** start GIVEN TEXT **

More scalable multixacts buffers and locking -- Andres- Not sure if there is agreement that this is a good idea because people want to move SLRUs into shared buffers and then this idea wouldn't make sense. Matthias- When is that going to happen? Is a bandaide but could help. Andres- But is a bandaid that could cause really weird performance impacts. Needs a lot of work to figure out the access patterns and such. If was just a config without massive downsides then it would be ok but it isn't that.
pg_dump - read data for some options from external file -- Peter E- Don't personally like it but if someone wants to commit it then it should be fine. Stephen- Dislike having a whole new file format but whatever.
CREATE INDEX CONCURRENTLY on partitioned table -- Matthias- Just like normal CONCURRENTLY but on a partitioned table. Heikki- Great feature if we can have it. Are there concerns? Andres- Not sure how the code can be correct, but maybe missing something. Opens a memory context and then calls existing concurrent code and expects snapshots to work across that but that can't really work so don't see how it could be correct...

** end GIVEN TEXT **

### WRITTEN TASK 1
Write out a passage from the patch discussion notes above, beginning at the words "pg_dump - read" and stopping after the words "format but whatever.".
### WRITTEN TASK 2
Answer these questions using the patch discussion notes above.
(a) Where do people want to move SLRUs, according to Andres?
(b) What does Stephen dislike about the pg_dump proposal?
(c) How does Heikki describe CREATE INDEX CONCURRENTLY on a partitioned table?

** start DATA ENTRIES **

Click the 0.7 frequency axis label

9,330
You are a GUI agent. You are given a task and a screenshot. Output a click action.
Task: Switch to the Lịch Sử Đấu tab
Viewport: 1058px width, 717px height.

** end DATA ENTRIES **

### CORRECT RESULT 1
pg_dump - read data for some options from external file -- Peter E- Don't personally like it but if someone wants to commit it then it should be fine. Stephen- Dislike having a whole new file format but whatever.

### CORRECT RESULT 2
(a) Into shared buffers.
(b) Having a whole new file format.
(c) As a great feature if we can have it.